Nei libri di economia questa linea di pensiero viene presentata come una sorta di viaggio che parte dalla libera concorrenza, passa per l’oligopolio, e arriva al monopolio. Tre sono le variabili da tenere d’occhio: i profitti, i prezzi, le quantità prodotte e consumate. In libera concorrenza i profitti di ciascuna impresa sono identici a quelli di tutte le altre, e sono la media del settore industriale. Quando, per esempio mediante fusioni e acquisizioni, si passa a una forma di mercato in cui le imprese sono in numero minore e di più grande dimensione, si può dimostrare che i profitti aumentano, i prezzi per il consumatore aumentano, e le quantità prodotte e consumate diminuiscono. L’ulteriore passaggio al monopolio comporta poi profitti ancora più alti, prezzi ancora più alti, e quantità prodotte e consumate minori sia di quelle in condizioni di oligopolio che, a maggior ragione, di quelle in concorrenza perfetta. Pochi dubbi, dunque, che al consumatore piaccia la concorrenza e meno assai piacciano forme di mercato più concentrate.

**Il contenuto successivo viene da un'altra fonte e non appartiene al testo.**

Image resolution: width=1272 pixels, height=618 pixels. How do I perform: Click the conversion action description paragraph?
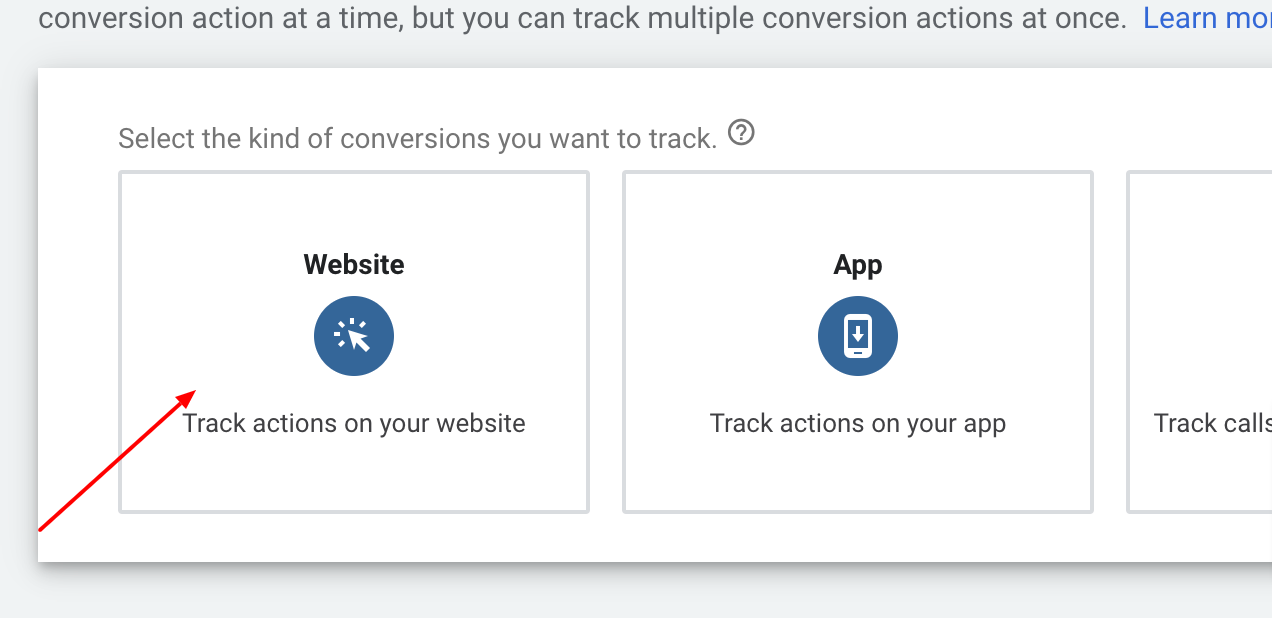point(580,18)
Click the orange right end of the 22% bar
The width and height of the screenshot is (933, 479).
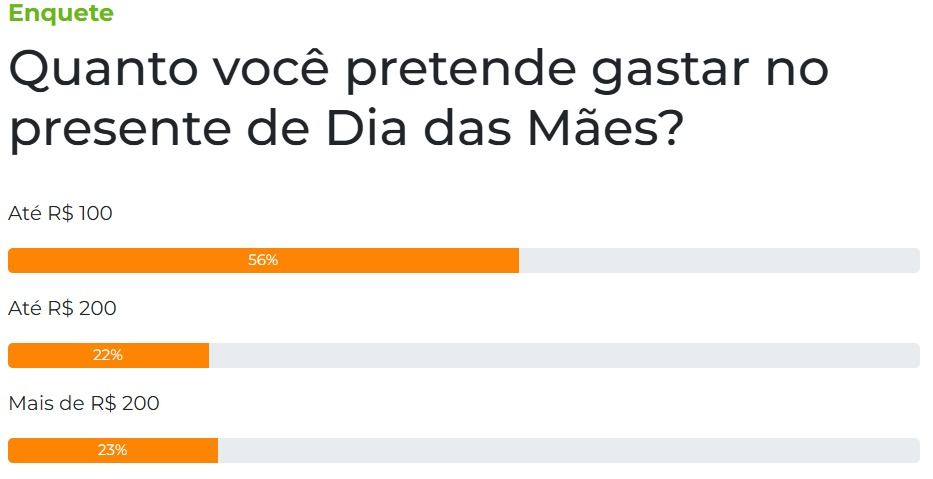click(201, 355)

Ma, come è evidente, così non è per le imprese, le quali per definizione sono entità dedite alla massimizzazione dei profitti. E, come dice la teoria economica poco sopra sommariamente illustrata, esse cercano di eliminare i propri concorrenti con ogni mezzo possibile, da una politica aggressiva dei prezzi che ne faccia aumentare la competitività di prezzo e spinga la concorrenza fuori mercato, a una politica di ricerca e innovazione che ne faccia aumentare la competitività di prodotto, all’inglobamento di imprese la cui linea di produzione sia prossima alla propria o, in ogni caso, rappresenti una aggiunta profittevole alle proprie. Normale, niente di cui scandalizzarsi. (Le balle sulle virtù delle piccole e medie imprese sono, per l’appunto, balle).

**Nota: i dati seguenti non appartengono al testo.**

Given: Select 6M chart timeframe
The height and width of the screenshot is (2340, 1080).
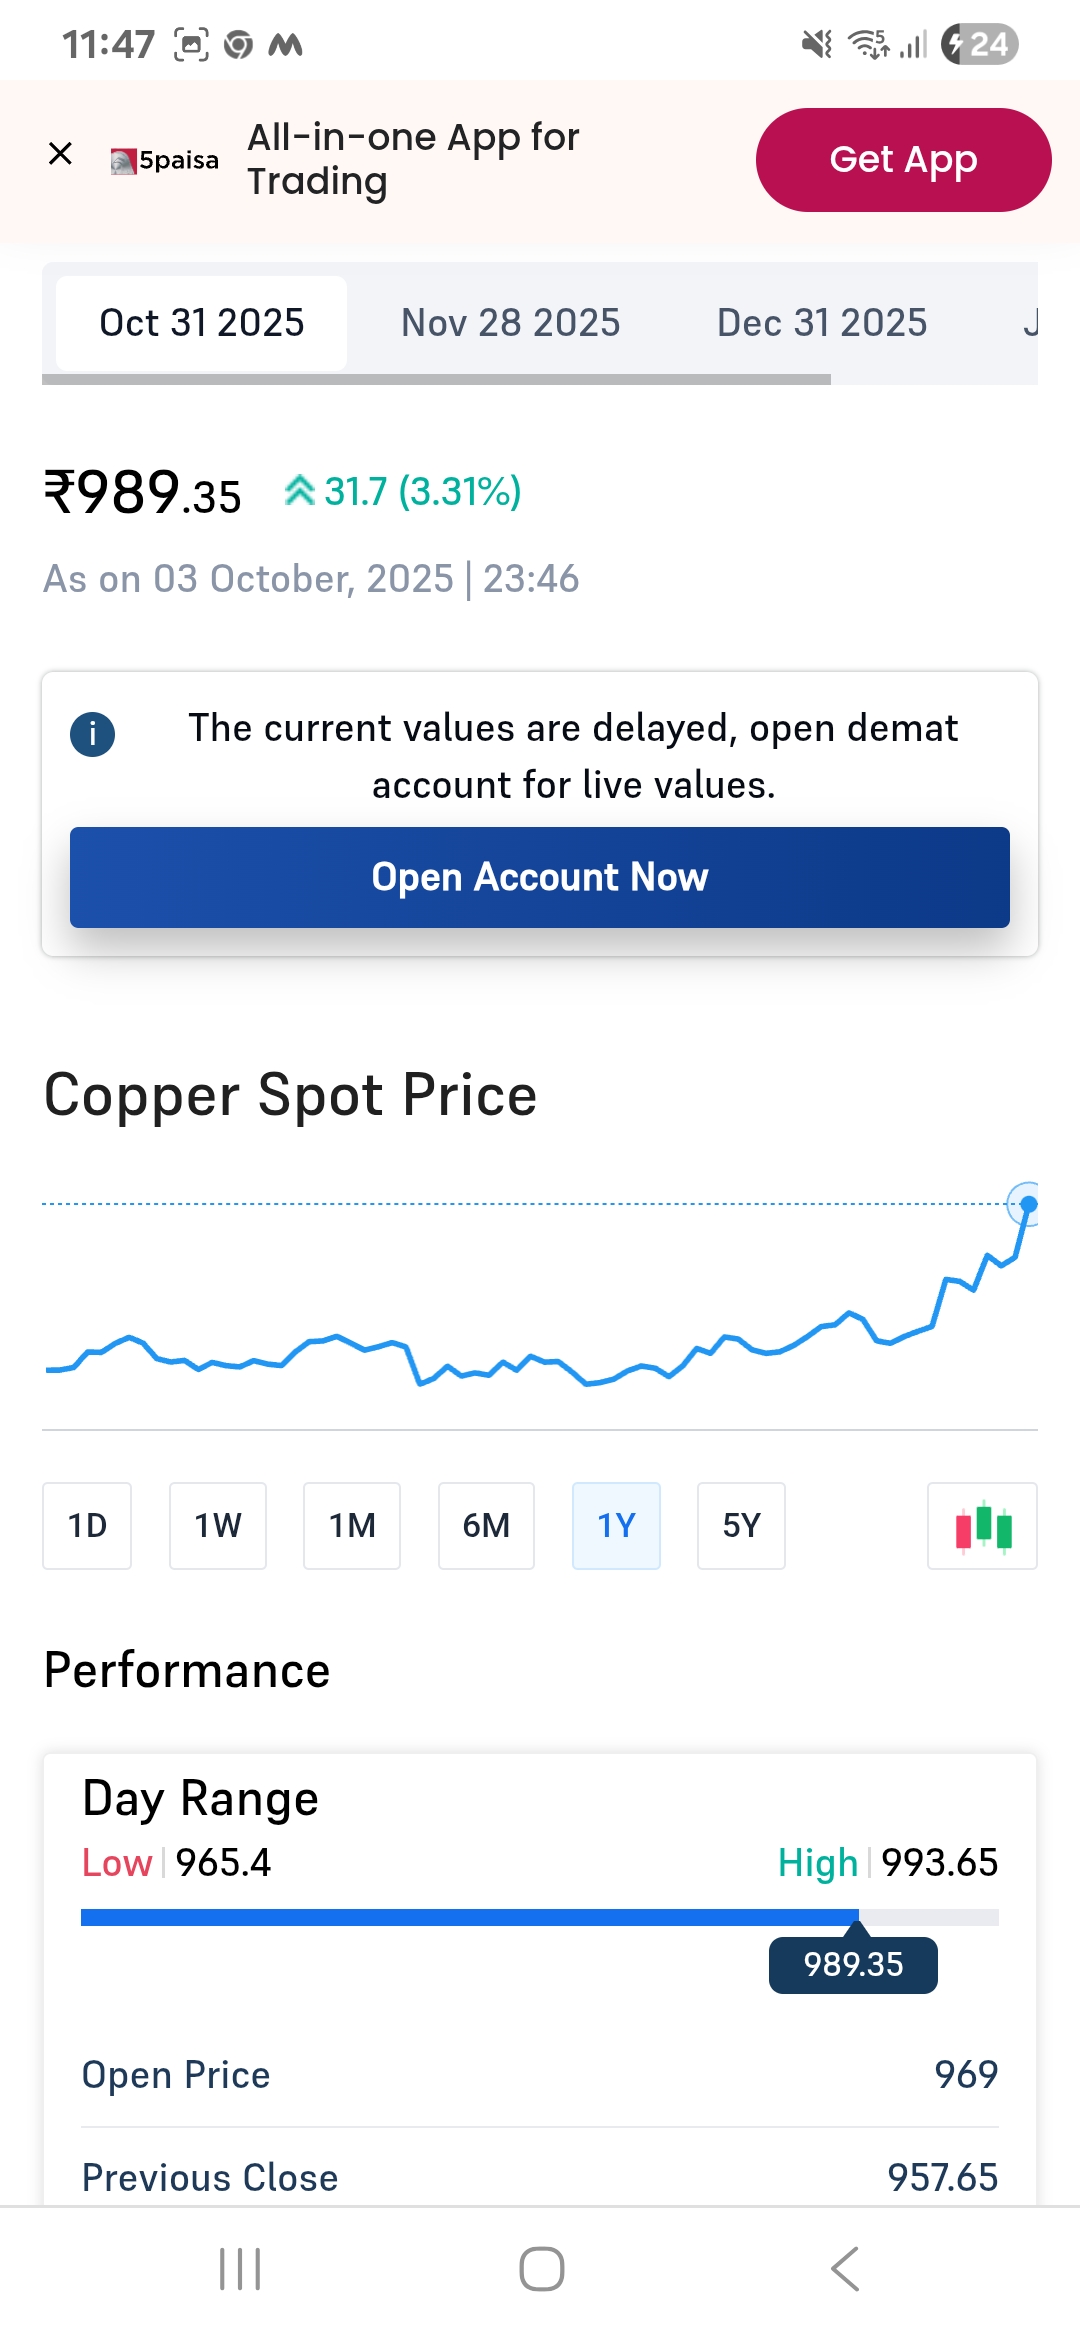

Corso, Gaschi e Morfino raccontano esattamente questa storia in modo piacevole e interessante parlando di effetti di fusioni e acquisizioni sulla diffusione del digitale. La loro tesi centrale è che “Le operazioni di M&A (ritiro il ‘bravi’ di poco sopra, nda) costituiscono (anzi) un fattore di accelerazione della trasformazione per tutti gli attori del digitale”. Io non ho le competenze per dire se questa proposizione sia vera o meno, non ho fatto ricerca per sottoporla a verifica, e sono praticamente un analfabeta sul tema dei vantaggi della diffusione del digitale per ‘gli attori’ coinvolti. Ma una cosa la so: nel breve periodo, la proposizione è probabilmente vera, a condizione che si dica chiaramente che essa non vale per gli utilizzatori (consumatori, se vogliamo). I processi di concentrazione non favoriscono mai i consumatori, poiché essi generano prezzi più alti e quantità inferiori. Io sono rimasto al libro di economia: concorrenza è bene, monopolio no. Bene per l’economia nel suo complesso, ovviamente; altra cosa gli attori dell’industria interessata.

Ma questo, come ho detto chiaramente, nel breve periodo. E nel lungo? E se fosse vero che senza processi di aggregazione tra imprese la diffusione ‘universale’ del digitale sarebbe più lenta, forse molto più lenta, di quanto non sarebbe in una struttura di mercato perfettamente concorrenziale? Voglio dire: e se davvero fusioni e acquisizioni producessero la diffusione accelerata del digitale agli utilizzatori finali, cioè alle imprese, in cui si traduce in aumento della produttività, e al consumatori, per i quali si traduce in aumento di benessere? Io non ci credo, ma il dubbio rimane. E mi piacerebbe che qualcuno mi parlasse di questo.